### TASK ITEM
Lines before the one containing "Save the Session approval settings" are left out; output the rest of the data exactly, through the final line.

MATERIAL PROVIDED Start Marker

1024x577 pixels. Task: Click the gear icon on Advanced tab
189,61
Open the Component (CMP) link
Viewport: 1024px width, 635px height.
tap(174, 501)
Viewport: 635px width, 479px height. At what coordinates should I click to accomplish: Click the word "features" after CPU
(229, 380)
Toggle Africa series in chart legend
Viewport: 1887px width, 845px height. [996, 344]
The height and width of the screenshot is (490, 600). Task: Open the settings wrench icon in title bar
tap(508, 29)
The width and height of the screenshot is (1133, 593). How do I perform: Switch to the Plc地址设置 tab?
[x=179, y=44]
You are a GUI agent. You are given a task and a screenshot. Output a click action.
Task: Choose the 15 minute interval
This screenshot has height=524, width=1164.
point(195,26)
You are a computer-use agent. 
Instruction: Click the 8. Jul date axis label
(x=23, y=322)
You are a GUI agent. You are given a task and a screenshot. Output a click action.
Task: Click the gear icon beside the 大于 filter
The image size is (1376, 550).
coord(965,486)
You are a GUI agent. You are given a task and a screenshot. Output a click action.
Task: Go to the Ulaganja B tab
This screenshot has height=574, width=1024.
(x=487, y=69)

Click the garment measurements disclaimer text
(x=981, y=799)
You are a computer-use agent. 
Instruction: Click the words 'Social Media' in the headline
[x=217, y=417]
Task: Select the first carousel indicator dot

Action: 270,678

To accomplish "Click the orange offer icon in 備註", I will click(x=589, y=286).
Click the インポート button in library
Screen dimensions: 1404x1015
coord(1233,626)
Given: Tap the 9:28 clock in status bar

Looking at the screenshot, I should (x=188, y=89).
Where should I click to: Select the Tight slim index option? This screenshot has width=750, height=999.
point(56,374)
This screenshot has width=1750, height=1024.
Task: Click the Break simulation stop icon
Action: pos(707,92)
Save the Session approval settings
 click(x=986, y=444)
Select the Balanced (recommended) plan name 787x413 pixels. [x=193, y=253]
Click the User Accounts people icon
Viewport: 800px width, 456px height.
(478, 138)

MATERIAL PROVIDED End Marker

### EXERCISE ANSWER
Save the Session approval settings
 click(x=986, y=444)
Select the Balanced (recommended) plan name 787x413 pixels. [x=193, y=253]
Click the User Accounts people icon
Viewport: 800px width, 456px height.
(478, 138)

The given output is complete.